Implementation Methods: A BHS Master Black Belt (MBB) conducted an initial baseline analysis of ED flow to identify patient arrival rates, acuity levels, length of stay and staffing models. Utilizing the door-to-doc toolkit (Banner Health, 2012), the MBB determined targets for length of stay, staffing and required rooms. A multi-disciplinary core team consisting of the ED Director, staff, physicians, admissions, ancillary departments and inpatient nursing developed a project charter identifying specific problem areas and goals. Education of all stakeholders included a detailed split-flow process, layout, function of areas and appropriate documentation.

Results: Monthly averages for LOS, door-to-doc time, LWBS and overall patient satisfaction data were compiled for fiscal year (FY) 2009 prior to implementation of split-flow and for FY 2010 following implementation. Significant results included a decrease in average door-to-doc time from 75 minutes to 35 minutes, and a decrease in LWBS rate from 3.6% to 0.6%. See Table 1 for a comparison of before and after results.

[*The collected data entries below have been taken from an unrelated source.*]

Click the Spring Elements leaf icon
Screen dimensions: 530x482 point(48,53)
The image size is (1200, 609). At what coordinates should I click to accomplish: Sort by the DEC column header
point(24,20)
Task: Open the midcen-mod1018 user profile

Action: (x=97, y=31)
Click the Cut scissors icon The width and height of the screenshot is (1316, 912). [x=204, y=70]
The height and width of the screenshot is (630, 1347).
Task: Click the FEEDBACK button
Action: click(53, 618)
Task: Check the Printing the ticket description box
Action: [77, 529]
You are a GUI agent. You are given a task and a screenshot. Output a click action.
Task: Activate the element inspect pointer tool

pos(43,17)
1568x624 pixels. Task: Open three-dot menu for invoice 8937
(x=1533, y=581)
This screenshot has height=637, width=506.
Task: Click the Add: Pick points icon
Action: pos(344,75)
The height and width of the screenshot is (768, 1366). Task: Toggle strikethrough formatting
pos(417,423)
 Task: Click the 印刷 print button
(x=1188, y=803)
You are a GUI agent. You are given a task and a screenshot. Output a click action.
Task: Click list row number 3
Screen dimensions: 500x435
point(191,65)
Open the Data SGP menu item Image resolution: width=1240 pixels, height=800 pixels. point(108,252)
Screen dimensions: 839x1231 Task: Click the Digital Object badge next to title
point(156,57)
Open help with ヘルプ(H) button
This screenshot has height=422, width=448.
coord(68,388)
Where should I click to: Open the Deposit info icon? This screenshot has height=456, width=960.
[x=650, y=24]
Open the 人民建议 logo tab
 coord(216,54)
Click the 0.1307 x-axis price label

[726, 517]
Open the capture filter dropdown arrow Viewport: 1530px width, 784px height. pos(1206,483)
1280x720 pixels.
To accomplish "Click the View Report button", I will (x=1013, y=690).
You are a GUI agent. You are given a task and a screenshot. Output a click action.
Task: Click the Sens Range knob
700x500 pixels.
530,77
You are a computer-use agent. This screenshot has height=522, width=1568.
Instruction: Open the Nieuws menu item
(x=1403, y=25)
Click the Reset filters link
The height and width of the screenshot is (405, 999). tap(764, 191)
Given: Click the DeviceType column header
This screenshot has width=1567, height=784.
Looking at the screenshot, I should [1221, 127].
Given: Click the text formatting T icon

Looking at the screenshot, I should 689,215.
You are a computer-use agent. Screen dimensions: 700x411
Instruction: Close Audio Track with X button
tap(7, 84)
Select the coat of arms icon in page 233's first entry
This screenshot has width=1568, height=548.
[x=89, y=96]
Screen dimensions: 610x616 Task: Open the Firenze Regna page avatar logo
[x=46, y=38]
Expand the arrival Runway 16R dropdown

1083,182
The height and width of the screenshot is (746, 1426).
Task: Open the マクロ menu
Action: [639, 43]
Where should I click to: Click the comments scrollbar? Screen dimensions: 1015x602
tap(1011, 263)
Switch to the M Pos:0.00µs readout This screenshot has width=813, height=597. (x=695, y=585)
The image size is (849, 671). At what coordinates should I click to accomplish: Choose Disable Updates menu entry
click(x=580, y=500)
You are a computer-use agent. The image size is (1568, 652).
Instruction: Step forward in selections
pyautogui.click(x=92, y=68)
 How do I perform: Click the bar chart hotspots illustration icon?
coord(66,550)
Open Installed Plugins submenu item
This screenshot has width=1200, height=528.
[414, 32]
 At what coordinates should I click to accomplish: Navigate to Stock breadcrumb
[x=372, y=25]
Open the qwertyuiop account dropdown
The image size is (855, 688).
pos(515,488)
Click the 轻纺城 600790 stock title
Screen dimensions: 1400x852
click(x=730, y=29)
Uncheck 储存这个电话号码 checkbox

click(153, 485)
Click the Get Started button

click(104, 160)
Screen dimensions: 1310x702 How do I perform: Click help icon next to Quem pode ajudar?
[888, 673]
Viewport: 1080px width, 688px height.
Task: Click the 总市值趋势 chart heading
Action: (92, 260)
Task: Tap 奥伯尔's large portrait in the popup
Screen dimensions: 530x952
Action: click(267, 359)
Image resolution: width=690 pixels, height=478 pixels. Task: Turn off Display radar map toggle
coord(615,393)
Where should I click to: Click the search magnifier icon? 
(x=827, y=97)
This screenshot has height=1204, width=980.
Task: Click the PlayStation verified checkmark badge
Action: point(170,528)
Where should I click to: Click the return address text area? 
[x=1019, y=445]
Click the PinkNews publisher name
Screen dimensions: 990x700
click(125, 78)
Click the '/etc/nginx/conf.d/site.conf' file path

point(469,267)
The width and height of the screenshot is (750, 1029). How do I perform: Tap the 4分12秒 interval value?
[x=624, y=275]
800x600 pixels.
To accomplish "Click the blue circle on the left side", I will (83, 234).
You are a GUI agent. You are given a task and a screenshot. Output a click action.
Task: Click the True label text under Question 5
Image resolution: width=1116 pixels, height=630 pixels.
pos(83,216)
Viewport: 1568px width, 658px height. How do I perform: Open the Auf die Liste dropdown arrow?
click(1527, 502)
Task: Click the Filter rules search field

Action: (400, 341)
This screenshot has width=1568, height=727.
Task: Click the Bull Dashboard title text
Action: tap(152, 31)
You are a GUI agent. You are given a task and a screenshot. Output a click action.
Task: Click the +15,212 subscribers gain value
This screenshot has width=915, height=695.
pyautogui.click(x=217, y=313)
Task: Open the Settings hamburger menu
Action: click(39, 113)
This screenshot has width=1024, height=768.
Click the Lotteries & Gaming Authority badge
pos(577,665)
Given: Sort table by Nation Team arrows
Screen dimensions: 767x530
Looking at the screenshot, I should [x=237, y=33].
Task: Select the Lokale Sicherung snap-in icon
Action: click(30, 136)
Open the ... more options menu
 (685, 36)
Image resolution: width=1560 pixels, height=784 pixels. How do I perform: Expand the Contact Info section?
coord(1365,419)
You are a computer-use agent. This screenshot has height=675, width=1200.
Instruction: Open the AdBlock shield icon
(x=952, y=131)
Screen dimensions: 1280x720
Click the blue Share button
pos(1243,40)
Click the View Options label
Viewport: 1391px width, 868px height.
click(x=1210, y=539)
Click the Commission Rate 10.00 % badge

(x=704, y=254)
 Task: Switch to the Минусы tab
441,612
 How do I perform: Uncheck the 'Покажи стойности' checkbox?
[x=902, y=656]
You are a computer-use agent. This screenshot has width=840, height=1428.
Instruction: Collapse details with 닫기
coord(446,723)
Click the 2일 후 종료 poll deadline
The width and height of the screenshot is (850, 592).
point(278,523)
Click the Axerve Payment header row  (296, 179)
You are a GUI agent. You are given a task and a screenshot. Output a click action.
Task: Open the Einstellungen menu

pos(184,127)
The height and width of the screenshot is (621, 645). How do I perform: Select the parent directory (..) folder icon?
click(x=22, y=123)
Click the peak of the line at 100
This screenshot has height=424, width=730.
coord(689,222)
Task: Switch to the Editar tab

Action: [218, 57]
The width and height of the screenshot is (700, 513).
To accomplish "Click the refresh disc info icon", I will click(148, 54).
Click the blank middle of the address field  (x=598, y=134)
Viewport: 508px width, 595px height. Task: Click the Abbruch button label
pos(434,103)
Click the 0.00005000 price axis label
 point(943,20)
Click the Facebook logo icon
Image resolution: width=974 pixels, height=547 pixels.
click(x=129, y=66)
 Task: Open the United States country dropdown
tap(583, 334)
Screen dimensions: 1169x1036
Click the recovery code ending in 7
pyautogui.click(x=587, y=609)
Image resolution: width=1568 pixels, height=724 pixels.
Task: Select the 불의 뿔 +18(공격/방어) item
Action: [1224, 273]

Conclusion:Overcrowded emergency departments and long wait times directly impact patient satisfaction. As evidenced by the significant results gained following implementation of split-flow at NCBH, analysis of ED flow and utilization of queuing methods can significantly impact the quality of care provided. Improved patient throughput in the ED can decrease the numbers of patients LWBS and potentially increase patient satisfaction scores. Military health care facilities experience high volumes of patients within the ED regularly. Improvement in processes and patient flow as identified with this best practice can potentially enhance the patient’s experience and improve overall military health care.

Table 1.

North Central Baptist Hospital Split Flow Results
Average LOS for admitted patients (min) / Average LOS for discharged patients (min) / Average Door-to-Doc Time (min) / Average LWBS % / Average Patient Satisfaction Overall %
FY 2009 / 350 / 208 / 75 / 3.6 / 34
FY 2010 / 274 / 153 / 35 / 0.6 / 95

References

Banner Health. (2012). ED door-to-doc toolkit. Retrieved from

Cochran, J.K., & Roche, K.T. (2009). A multi-class queuing network analysis methodology for improving hospital emergency department performance. Computers & Operations Research,36, 1497-1512.

Eitel, D.R., Rudkin, S.E., Malvehy, M.A., Killeen, J.P., & Pines, J.M. (2010). Improving service quality by understanding emergency department flow: a white paper and position statement prepared for the american academy of emergency medicine. The Journal of Emergency Medicine, 38 (1), 70-79.

King, D.L., Ben-Tovim, D.I., & Bassham, J. (2006). Redesigning emergency department patient flows: application of lean thinking to health care. Emergency Medicine Australasia, 18, 391-397.

Wiler, J.L., Griffey, R.T., & Olsen, T. (2011). Review of modeling approaches for emergency department patient flow and crowding research. Academic Emergency Medicine, 18 (12), 1371-1379.